The mechanism of pain is complex and depends on an increasing number of interrelated pathways and mediators.
In general terms, bone pain can be categorized as arising from one a direct action on bone nociceptors or from a secondary mechanical effect.
There is little evidence that bone loss itself causes symptoms until a fracture occurs. Therefore, in osteoporosis all the clinical manifestations are a direct or indirect consequence of fracture, and thus bone pain is the main clinical symptom.
The most common causes of true bone pain, as opposed to joint pain, are trauma, osteoporosis, and malignancy.
Distinguishing between these different causes can be difficult, and some diagnoses are often made only after exclusion of all other diseases. Pain due to acute vertebral fracture can be extremely severe and therefore difficult to manage.

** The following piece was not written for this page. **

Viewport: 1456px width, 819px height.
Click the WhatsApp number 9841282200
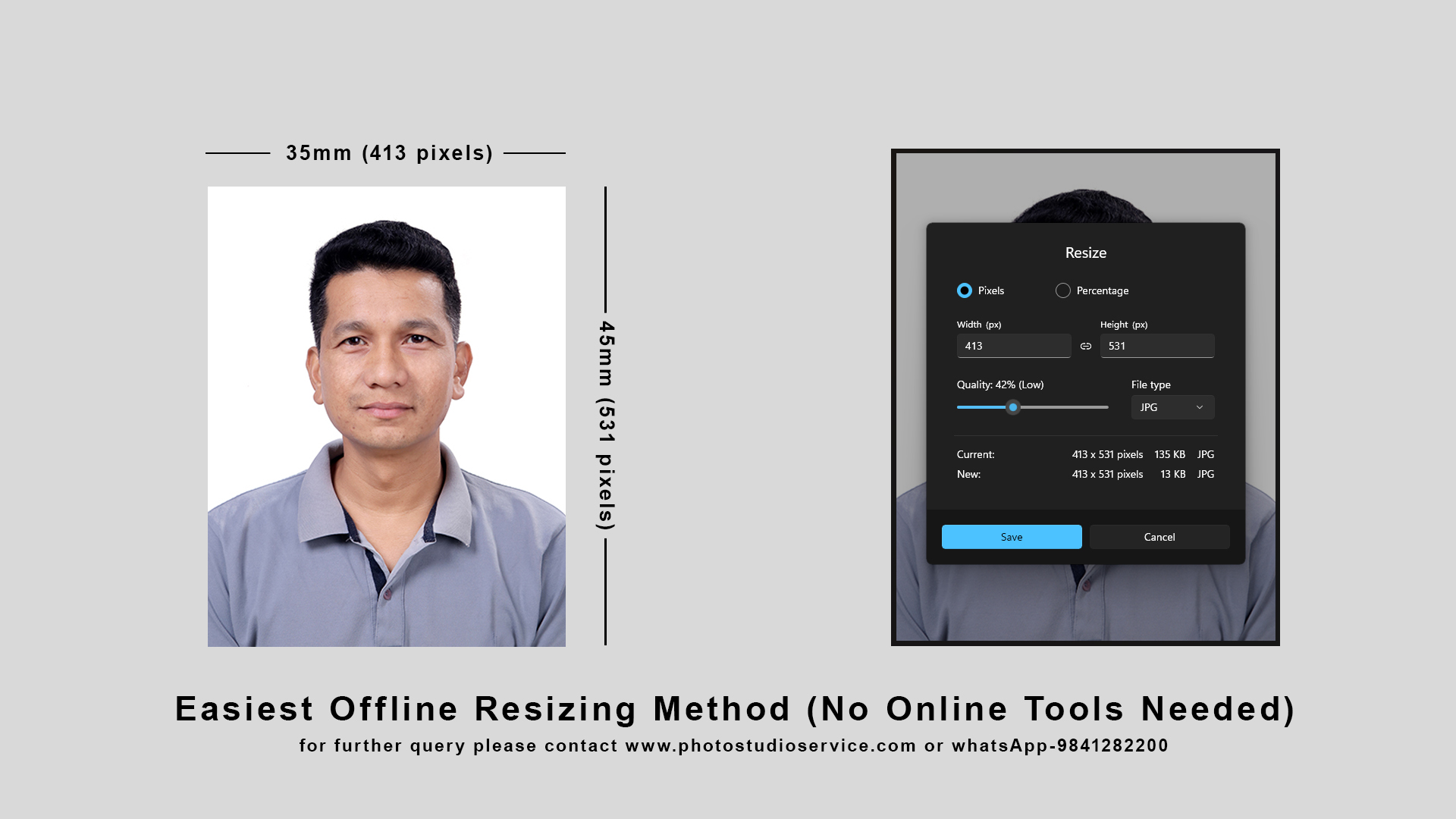click(1112, 745)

In the initial management, the aim is to reduce the level of discomfort and improve mobility as soon as possible. Immobilization should be avoided, since prolonged immobilization is associated with further bone loss.
Simple analgesics are sometimes sufficient to alleviate the pain. In patients for whom simple analgesics do not provide adequate pain relief, NSAIDs or narcotic analgesics may be necessary.
To date, a large number of clinical studies have shown that either salmon calcitonin or bisphosphonates (clodronate and pamidronate given parenterally) are effective in the management of acute stages of acute vertebral collapse. Both of these treatments are able to determine a significant shortening of the painful phase in osteoporotic patients, favoring a good and rapid recovery.